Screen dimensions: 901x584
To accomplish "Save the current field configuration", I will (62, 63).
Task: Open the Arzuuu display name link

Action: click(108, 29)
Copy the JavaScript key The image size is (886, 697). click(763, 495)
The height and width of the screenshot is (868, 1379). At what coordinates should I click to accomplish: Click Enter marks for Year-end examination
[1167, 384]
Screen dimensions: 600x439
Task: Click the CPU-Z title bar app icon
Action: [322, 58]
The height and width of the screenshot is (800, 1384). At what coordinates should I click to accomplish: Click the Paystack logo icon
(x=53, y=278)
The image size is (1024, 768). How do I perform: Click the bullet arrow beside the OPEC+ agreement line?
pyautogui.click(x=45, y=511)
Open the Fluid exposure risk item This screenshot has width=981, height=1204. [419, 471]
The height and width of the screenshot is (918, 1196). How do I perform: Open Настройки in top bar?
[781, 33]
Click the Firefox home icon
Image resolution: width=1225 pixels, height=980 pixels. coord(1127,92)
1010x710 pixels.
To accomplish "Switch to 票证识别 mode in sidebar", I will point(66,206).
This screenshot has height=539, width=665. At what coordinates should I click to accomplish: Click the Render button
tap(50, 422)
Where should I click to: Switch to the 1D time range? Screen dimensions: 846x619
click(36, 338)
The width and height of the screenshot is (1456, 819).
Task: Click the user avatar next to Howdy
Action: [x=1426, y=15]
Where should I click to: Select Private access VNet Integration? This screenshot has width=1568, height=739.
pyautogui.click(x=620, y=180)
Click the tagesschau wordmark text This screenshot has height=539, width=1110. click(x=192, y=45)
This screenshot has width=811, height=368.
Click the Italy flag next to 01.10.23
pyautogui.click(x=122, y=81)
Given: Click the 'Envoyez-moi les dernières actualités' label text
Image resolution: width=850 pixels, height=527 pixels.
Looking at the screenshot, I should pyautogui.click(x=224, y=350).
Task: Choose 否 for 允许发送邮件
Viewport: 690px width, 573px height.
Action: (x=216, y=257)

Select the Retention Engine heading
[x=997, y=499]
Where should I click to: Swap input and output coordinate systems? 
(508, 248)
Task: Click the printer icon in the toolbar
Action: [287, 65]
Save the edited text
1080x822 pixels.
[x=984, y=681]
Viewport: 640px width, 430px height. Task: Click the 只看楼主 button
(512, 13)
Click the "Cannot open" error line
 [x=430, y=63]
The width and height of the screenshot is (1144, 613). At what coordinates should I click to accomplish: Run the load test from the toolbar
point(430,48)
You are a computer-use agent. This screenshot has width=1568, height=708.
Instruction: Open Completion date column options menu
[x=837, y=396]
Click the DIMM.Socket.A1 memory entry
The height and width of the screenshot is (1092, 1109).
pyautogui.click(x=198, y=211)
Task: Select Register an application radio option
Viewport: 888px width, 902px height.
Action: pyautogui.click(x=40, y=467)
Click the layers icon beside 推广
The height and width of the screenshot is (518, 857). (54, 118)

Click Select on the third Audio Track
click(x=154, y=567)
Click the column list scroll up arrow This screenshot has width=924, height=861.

What needs to be done | Each record above should be given again exactly as it appears.

Result |
Screen dimensions: 901x584
To accomplish "Save the current field configuration", I will (62, 63).
Task: Open the Arzuuu display name link

Action: click(108, 29)
Copy the JavaScript key The image size is (886, 697). click(763, 495)
The height and width of the screenshot is (868, 1379). At what coordinates should I click to accomplish: Click Enter marks for Year-end examination
[1167, 384]
Screen dimensions: 600x439
Task: Click the CPU-Z title bar app icon
Action: [322, 58]
The height and width of the screenshot is (800, 1384). At what coordinates should I click to accomplish: Click the Paystack logo icon
(x=53, y=278)
The image size is (1024, 768). How do I perform: Click the bullet arrow beside the OPEC+ agreement line?
pyautogui.click(x=45, y=511)
Open the Fluid exposure risk item This screenshot has width=981, height=1204. [419, 471]
The height and width of the screenshot is (918, 1196). How do I perform: Open Настройки in top bar?
[781, 33]
Click the Firefox home icon
Image resolution: width=1225 pixels, height=980 pixels. coord(1127,92)
1010x710 pixels.
To accomplish "Switch to 票证识别 mode in sidebar", I will point(66,206).
This screenshot has height=539, width=665. At what coordinates should I click to accomplish: Click the Render button
tap(50, 422)
Where should I click to: Switch to the 1D time range? Screen dimensions: 846x619
click(36, 338)
The width and height of the screenshot is (1456, 819).
Task: Click the user avatar next to Howdy
Action: [x=1426, y=15]
Where should I click to: Select Private access VNet Integration? This screenshot has width=1568, height=739.
pyautogui.click(x=620, y=180)
Click the tagesschau wordmark text This screenshot has height=539, width=1110. click(x=192, y=45)
This screenshot has width=811, height=368.
Click the Italy flag next to 01.10.23
pyautogui.click(x=122, y=81)
Given: Click the 'Envoyez-moi les dernières actualités' label text
Image resolution: width=850 pixels, height=527 pixels.
Looking at the screenshot, I should pyautogui.click(x=224, y=350).
Task: Choose 否 for 允许发送邮件
Viewport: 690px width, 573px height.
Action: (x=216, y=257)

Select the Retention Engine heading
[x=997, y=499]
Where should I click to: Swap input and output coordinate systems? 
(508, 248)
Task: Click the printer icon in the toolbar
Action: [287, 65]
Save the edited text
1080x822 pixels.
[x=984, y=681]
Viewport: 640px width, 430px height. Task: Click the 只看楼主 button
(512, 13)
Click the "Cannot open" error line
 [x=430, y=63]
The width and height of the screenshot is (1144, 613). At what coordinates should I click to accomplish: Run the load test from the toolbar
point(430,48)
You are a computer-use agent. This screenshot has width=1568, height=708.
Instruction: Open Completion date column options menu
[x=837, y=396]
Click the DIMM.Socket.A1 memory entry
The height and width of the screenshot is (1092, 1109).
pyautogui.click(x=198, y=211)
Task: Select Register an application radio option
Viewport: 888px width, 902px height.
Action: pyautogui.click(x=40, y=467)
Click the layers icon beside 推广
The height and width of the screenshot is (518, 857). (54, 118)

Click Select on the third Audio Track
click(x=154, y=567)
Click the column list scroll up arrow This screenshot has width=924, height=861.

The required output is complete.